# Text provided

Author Interview | Aroon Raman | The Shadow Throne | The Treasure of Kafur


Today, it is my pleasure to host an interview with Aroon Raman, author of The Shadow Throne [Link to my review] and The Treasure of Kafur [Link to my review]. While the first novel is a contemporary narrative about how terrorists try to unleash a wave of terror in the sub-continent, the second one is a historical fantasy fiction about how the great empire of Akbar is almost brought down to its knees when a rebel renegade happens to come across the legendary treasure of Malik Kafur.


  1. Talking about The Shadow Throne, it is quite clear from your educational and professional background that the only probably exposure that you have had to crime, criminals, geopolitics, intelligence and espionage is a healthy diet of crime-thriller novels in your life. So how much of an influence do you think the books you read had on how The Shadow Throne was plotted and narrated?

In writing The Shadow Throne, I drew of course heavily on my readings – especially of the many adventure stories I grew up on. Authors that readily come to mind are Conan Doyle, Rider Haggard, John Buchan and other late 19th century and early 20th century writers who wrote thrilling stories. At the same time I read widely on contemporary non-fiction, especially on the politics of the sub-continent, especially Pakistan, by journalists like Ahmed Rashid and Adrian Levy and Cathy Scott-Clark (who wrote The Siege). The result is a sort of researched mix where fantasy is blended with fact to create what hopefully is a compelling storyline.

# Some lines

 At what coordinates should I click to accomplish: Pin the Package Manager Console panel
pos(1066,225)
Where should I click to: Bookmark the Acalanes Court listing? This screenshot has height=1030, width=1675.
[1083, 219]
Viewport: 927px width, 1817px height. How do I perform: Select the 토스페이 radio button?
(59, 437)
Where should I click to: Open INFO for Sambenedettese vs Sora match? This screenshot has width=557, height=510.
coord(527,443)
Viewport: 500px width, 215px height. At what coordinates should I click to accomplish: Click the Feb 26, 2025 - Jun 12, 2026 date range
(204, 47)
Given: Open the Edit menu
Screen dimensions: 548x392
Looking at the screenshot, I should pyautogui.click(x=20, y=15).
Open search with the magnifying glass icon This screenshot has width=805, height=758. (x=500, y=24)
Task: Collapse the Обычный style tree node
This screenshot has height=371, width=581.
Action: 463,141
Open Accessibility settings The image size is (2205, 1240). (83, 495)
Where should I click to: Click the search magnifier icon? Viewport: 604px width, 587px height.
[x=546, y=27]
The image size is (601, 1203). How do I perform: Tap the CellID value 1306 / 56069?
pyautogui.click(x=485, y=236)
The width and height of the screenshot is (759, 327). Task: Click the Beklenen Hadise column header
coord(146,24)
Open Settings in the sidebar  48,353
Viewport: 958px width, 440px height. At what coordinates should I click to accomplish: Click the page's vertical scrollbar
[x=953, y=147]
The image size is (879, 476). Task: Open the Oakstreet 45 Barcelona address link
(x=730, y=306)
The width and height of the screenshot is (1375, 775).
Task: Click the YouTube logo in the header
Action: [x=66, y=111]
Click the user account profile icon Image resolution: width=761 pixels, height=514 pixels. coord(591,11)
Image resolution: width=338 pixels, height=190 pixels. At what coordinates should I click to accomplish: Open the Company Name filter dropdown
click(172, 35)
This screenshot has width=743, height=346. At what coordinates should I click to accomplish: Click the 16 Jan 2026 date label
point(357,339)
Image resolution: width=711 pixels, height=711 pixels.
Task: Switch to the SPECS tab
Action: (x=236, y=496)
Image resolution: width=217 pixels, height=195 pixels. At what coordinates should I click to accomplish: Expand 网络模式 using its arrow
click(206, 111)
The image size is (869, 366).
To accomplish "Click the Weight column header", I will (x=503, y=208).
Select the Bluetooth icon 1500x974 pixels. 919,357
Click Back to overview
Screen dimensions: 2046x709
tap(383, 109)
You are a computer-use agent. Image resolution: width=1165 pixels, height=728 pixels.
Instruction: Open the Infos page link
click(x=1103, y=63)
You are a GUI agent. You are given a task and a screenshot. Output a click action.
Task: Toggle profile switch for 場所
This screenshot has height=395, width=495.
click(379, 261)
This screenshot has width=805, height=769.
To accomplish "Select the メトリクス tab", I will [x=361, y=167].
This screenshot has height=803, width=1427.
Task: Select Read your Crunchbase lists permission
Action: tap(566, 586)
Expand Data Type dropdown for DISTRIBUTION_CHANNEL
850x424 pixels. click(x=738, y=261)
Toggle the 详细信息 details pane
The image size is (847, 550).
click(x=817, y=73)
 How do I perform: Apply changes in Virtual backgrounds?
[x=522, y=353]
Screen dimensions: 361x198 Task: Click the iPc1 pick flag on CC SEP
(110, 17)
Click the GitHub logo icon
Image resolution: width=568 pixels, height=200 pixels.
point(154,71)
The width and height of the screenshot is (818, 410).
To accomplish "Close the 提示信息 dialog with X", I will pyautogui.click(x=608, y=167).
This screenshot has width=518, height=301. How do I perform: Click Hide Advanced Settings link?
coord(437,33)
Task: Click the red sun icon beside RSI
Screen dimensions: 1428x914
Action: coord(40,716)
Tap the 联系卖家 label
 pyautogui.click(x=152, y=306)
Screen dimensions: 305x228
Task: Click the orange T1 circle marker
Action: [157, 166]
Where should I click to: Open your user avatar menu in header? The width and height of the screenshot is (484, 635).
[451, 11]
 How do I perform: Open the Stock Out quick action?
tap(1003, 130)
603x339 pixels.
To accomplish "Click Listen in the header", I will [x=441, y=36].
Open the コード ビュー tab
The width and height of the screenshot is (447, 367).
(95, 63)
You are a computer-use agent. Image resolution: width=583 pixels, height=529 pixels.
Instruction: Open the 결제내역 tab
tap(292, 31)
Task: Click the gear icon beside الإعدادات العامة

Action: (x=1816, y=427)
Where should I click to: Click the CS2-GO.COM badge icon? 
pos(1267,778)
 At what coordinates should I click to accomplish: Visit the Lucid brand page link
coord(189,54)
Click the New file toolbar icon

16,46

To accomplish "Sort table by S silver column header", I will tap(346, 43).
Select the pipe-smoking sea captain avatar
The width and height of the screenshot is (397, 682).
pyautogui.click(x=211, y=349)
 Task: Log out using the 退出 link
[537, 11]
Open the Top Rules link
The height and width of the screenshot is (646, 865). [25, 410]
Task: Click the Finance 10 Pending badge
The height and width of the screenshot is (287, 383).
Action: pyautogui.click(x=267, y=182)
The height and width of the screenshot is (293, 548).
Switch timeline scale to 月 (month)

# To-do list
(A) Could you change the interview with Aroon Raman by giving it again, starting at "Author Interview |" and ending at "of Malik Kafur.", with "sub-continent" replaced by "Indian subcontinent"?
(B) What is the Spanish for this sentence from the Aroon Raman interview: "Authors that readily come to mind are Conan Doyle, Rider Haggard, John Buchan and other late 19th century and early 20th century writers who wrote thrilling stories."
(C) Can you pick up the Aroon Raman interview after its last sentence and carry it on?

# In response
(A)
Author Interview | Aroon Raman | The Shadow Throne | The Treasure of Kafur


Today, it is my pleasure to host an interview with Aroon Raman, author of The Shadow Throne [Link to my review] and The Treasure of Kafur [Link to my review]. While the first novel is a contemporary narrative about how terrorists try to unleash a wave of terror in the Indian subcontinent, the second one is a historical fantasy fiction about how the great empire of Akbar is almost brought down to its knees when a rebel renegade happens to come across the legendary treasure of Malik Kafur.

(B) Los autores que me vienen fácilmente a la mente son Conan Doyle, Rider Haggard, John Buchan y otros escritores de finales del siglo XIX y principios del siglo XX que escribieron historias emocionantes.

(C)
  1. Tell us about the kind of research that went into credibly narrating the inner workings of agencies like the RAW and the ISI. Also, tell us if you really believe that there could be situations like the one mentioned in The Shadow Throne which will force these arch-enemies to work together like they did in the book.

I was a bit lucky in that I had some contacts in internal security who put me onto some retired people who had worked at senior levels in Indian intelligence. Some of the stories I heard (of course non-classified and a bit dated) convinced me that truth is indeed, in some cases, stranger than fiction! The scenario I have painted in TST is certainly fanciful, but not by that huge a degree. I believe the extent of policy and administrative paralysis in government under the then government by 2011, 2012 had reached a certain alarming proportion that had rendered large parts of the State apparatus completely dysfunctional. On the other hand, ISI and RAW coming together as they do in the book, is again not impossible. There have been some less-known instances where these organizations have worked together when they have felt their interests converge. This limited co-operations certainly suffered much post the attack on the Indian Parliament.  

  1. It is usually said that in his/her debut novel, the author crafts one character which is very close to himself/herself. Is this true in your case? If yes, which character and what aspects of your personality are reflected in this particular character in The Shadow Throne?

Rather than model a character specifically after me, I have painted the “good guys” with characteristics which are attractive to me: ‘strong, silent type’ that characterizes Chandra, Meenakshi’s quicksilver wit, Hassan’s tough yet poetic strain; so all my lead characters have what I see as being interesting facets to them. None of them, however, is modeled on me, per se!   

  1. In the mail that you had sent to me, you mentioned that the characters of Chandra, Hassan and Meenakshi, the main protagonists of The Shadow Throne are poised to make a comeback in 2015. Request you to please provide us with more details of the same.

I’ve just signed a contract with my publishers Pan Macmillan for the next Chandra-Hassan-Meenakshi thriller. I am pretty excited about the way the storyline is developing into a book tentatively to be called Skyfire. Obviously details are a tightly kept secret at the moment, and I expect to reveal closer to the date! But suffice it to say that this will also be a fast-paced plot with the good guys racing against time to save the country from Armageddon of another kind.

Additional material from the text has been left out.